Нужно разобраться, в чем дело. А для этого необходим свет поярче. Ингрид щелкнула выключателем, и гостиную залил яркий свет.

— Про какую это историю вы толкуете?

— Про ту, о которой напечатано в сегодняшнем номере «Квелльсбладет», — объяснил Берет.

— А что там такое? — полюбопытствовал Густафссон.

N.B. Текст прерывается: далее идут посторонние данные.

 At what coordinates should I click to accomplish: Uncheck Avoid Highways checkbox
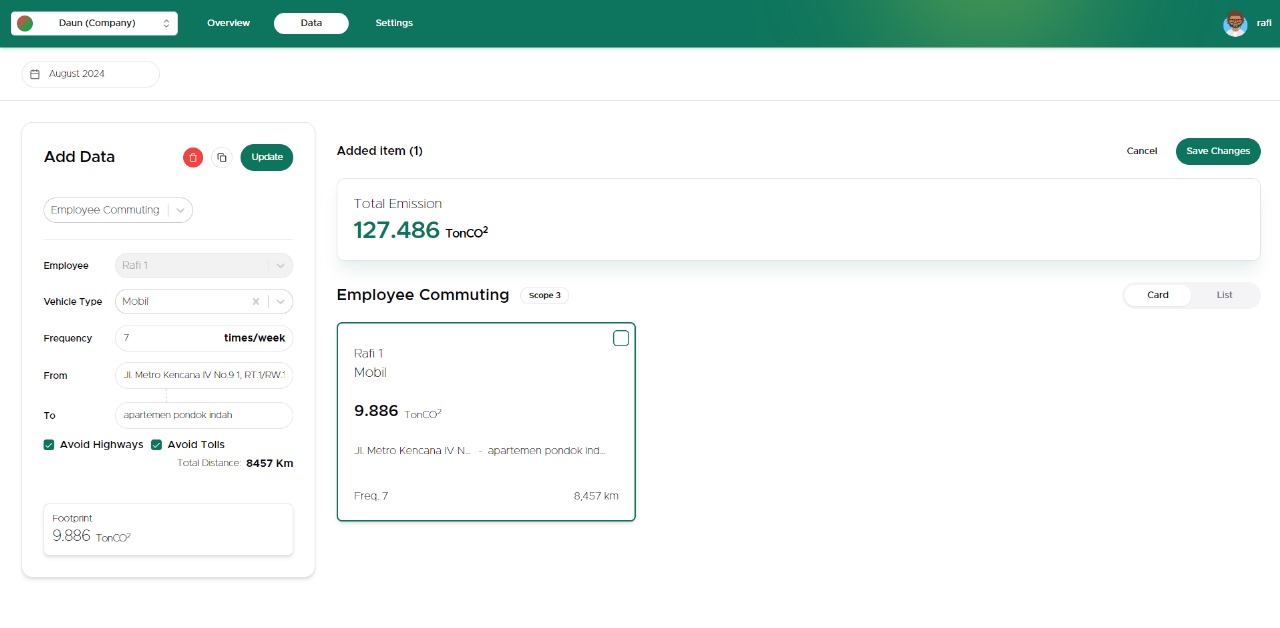click(49, 445)
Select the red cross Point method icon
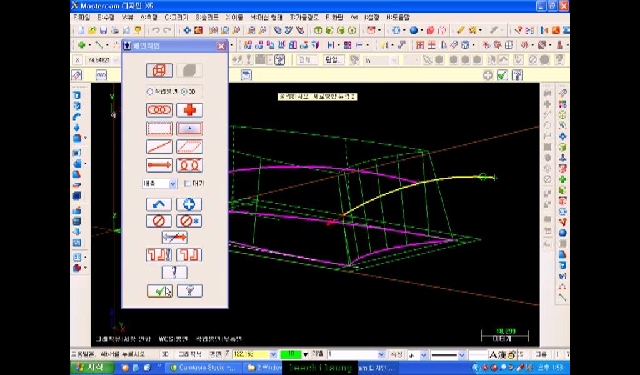 coord(189,110)
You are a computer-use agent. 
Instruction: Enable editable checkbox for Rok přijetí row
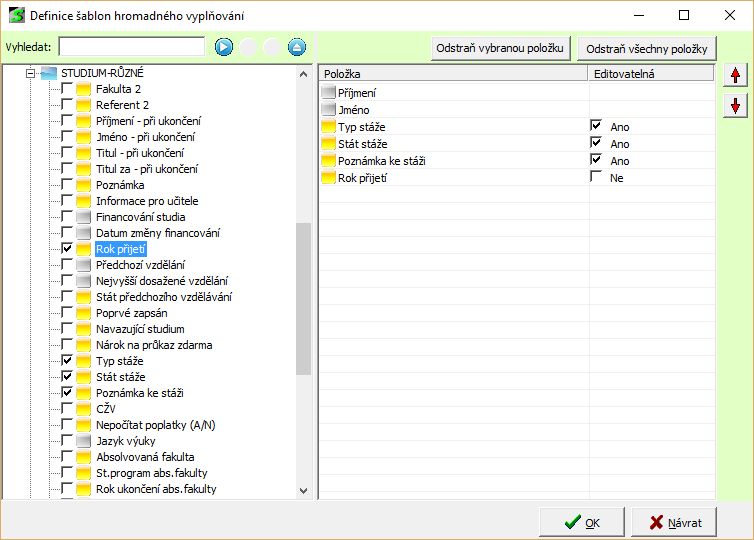(x=597, y=177)
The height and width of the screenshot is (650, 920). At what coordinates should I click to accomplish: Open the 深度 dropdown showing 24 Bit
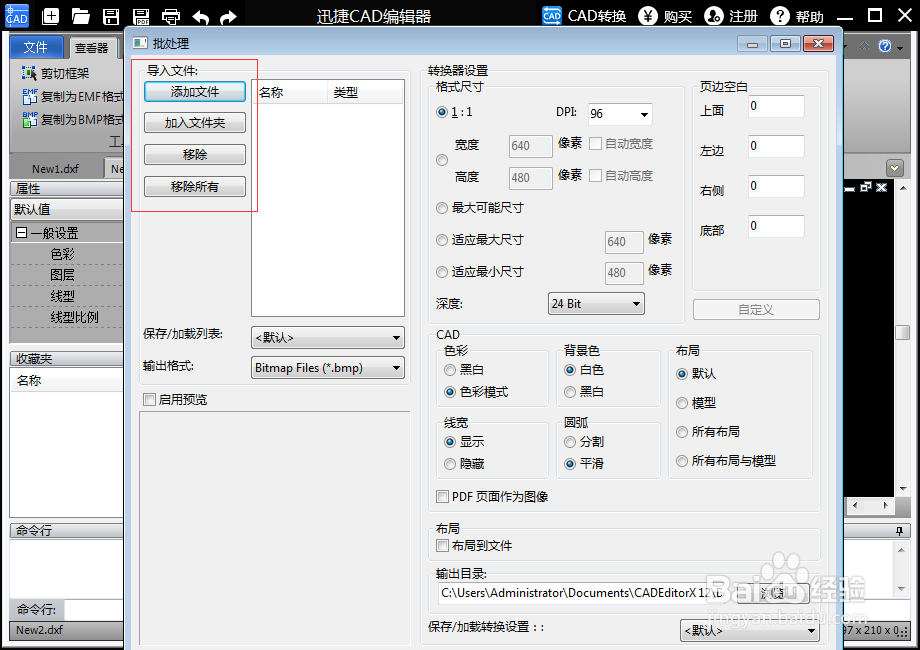(x=596, y=303)
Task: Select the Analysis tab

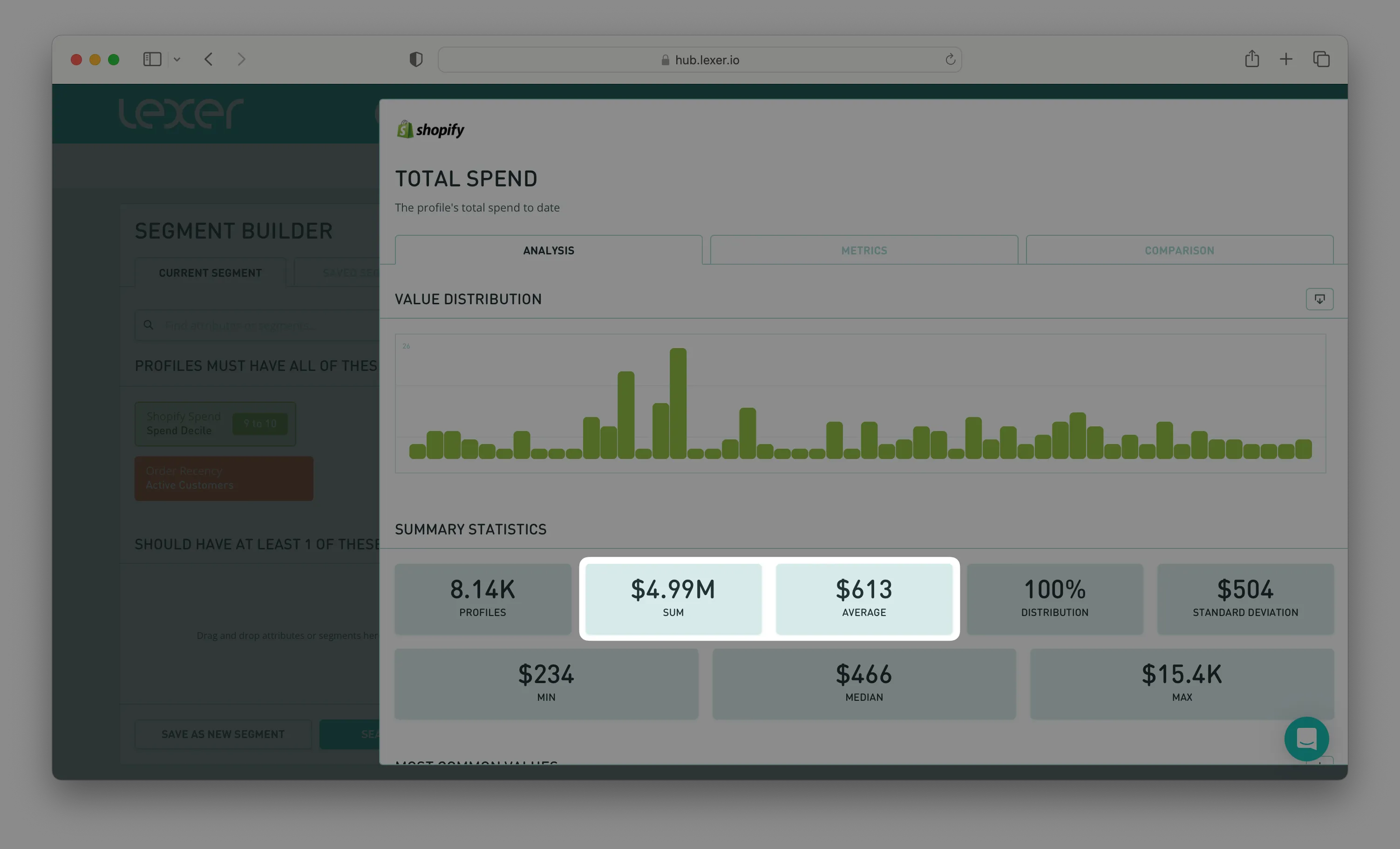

— Да ничего особенного, — испуганно вмешался Пружина. — Пустяки. Небольшая реклама. Мы лично так к этому отнеслись, господин редактор. А теперь нам пора, господина Густафссона ждут. Он у нас нарасхват. Все хотят его видеть, ангажементов полно. От некоторых приходится даже отказываться. Напишите об этом в своей газете! — Он хотел улизнуть вместе с Густафссоном, но Берет загородил им дорогу.

— Может, господин Густафссон сам что-нибудь скажет?

— А что вас интересует? — Густафссон остановился.

— Например, ваше мнение о такой форме наказания. Что вы об этом думаете?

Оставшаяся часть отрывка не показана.